The scroll, as Zechariah’s angelic guide explains, carries a curse. “This is the curse that is going forth over the face of the whole land; surely everyone who steals will be purged away according to the writing on one side, and everyone who swears will be purged away according to the writing on the other side” (3), he says, predicting judgment for thieves and liars. The angel and the scroll aren’t talking about four-letter words here; they’re talking about swearing false oaths, making promises you don’t keep or don’t intend to keep, especially oaths in God’s name. That’s two commandments broken in one hit: bearing false witness and taking the Lord’s name in vain! It’s been awhile since we saw overt judgment in Zechariah’s vision, so if you were waiting for some straight-up truth and prophetic consequences, your patience has paid off.
Then comes the ephah. What’s an ephah? It’s not a priestly garment; that’s an ephod. And it’s not a letter of the Hebrew alphabet. (I’m not going to tell you how many letters of the Hebrew alphabet I went through trying to figure out if it was.) No, it’s a unit of measurement, equal to roughly one bushel or 35 liters. And if you’re having trouble visualizing that, the lead cover of the ephah is lifted off, and the angel explains: “This is a woman sitting inside the ephah” (7). The ephah is not just a unit of volume, it’s the container that contains a particular volume, and it’s big enough to contain a woman.
The woman is bad news. The angel exclaims, “This is Wickedness!” (8) and seals her back in the ephah, which is promptly carried off by two women with stork wings. Zechariah asks the angel where they’re taking her, and the angel answers, “To build a temple for her in the land of Shinar; and when it is prepared, she will be set there on her own pedestal” (11). Doing some research, it seems Shinar is Babylon. The Wickedness that this woman represents will be taken out of Judea, deposited in the idolatrous nation whose evil has infiltrated God’s people.
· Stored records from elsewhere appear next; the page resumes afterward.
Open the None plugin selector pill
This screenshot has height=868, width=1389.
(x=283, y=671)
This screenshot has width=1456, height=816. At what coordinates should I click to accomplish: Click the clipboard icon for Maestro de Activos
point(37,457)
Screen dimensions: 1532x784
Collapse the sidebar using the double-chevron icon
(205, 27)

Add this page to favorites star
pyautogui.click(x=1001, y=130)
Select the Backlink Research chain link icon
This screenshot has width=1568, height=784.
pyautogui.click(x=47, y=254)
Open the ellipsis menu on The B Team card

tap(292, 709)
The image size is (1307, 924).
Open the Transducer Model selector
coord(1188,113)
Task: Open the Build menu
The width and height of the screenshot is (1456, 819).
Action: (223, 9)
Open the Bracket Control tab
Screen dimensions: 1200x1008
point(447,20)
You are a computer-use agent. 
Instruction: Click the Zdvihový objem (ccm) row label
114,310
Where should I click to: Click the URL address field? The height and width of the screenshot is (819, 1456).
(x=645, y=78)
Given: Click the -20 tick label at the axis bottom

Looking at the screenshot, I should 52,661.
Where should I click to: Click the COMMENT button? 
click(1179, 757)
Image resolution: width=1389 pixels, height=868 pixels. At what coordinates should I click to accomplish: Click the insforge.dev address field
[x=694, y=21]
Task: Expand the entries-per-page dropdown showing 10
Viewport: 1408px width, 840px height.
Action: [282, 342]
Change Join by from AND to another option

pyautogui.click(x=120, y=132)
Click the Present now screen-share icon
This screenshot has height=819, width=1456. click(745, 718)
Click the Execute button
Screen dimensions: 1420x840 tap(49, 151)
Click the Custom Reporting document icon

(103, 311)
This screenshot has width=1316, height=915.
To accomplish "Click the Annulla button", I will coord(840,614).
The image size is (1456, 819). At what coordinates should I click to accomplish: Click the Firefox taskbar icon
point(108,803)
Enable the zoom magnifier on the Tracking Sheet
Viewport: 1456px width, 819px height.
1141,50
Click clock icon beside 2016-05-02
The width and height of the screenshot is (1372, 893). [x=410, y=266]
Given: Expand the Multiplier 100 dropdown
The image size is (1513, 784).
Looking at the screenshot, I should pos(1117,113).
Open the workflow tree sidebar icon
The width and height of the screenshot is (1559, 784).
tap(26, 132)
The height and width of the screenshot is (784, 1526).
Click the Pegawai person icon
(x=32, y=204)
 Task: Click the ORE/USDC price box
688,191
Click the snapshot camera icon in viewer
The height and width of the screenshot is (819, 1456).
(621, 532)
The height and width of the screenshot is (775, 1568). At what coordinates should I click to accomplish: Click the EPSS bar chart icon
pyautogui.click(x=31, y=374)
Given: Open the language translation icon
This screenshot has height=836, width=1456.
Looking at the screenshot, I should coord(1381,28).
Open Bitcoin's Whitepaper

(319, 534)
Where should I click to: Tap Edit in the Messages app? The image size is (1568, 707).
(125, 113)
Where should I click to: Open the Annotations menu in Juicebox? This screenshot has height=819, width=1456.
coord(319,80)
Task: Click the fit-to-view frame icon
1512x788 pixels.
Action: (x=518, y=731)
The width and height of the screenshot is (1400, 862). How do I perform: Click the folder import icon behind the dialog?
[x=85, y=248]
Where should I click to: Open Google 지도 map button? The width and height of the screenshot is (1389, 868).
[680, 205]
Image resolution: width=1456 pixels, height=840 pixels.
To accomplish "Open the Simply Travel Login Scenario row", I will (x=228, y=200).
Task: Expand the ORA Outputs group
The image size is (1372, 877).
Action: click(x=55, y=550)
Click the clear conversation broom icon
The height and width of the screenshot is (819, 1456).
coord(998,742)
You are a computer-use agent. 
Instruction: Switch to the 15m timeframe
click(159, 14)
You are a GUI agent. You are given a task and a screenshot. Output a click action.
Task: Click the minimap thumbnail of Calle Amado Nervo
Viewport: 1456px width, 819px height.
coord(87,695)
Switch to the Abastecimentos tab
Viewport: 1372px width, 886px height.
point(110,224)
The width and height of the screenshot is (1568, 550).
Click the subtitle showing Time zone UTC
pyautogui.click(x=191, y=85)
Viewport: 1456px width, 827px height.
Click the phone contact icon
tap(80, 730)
Visions have points to their weirdness, though. The point of this vision is simple: evil is serious business. Lying is the kind of thing that flying scrolls dismantle entire houses over, and whatever the Ephah Woman’s wickedness is (materialism? worship of false gods? something else entirely?) is the kind of thing that doesn’t belong among the children of God. The weird imagery is there to engage your mind, get your attention, and get the point through your head: don’t mess with evil.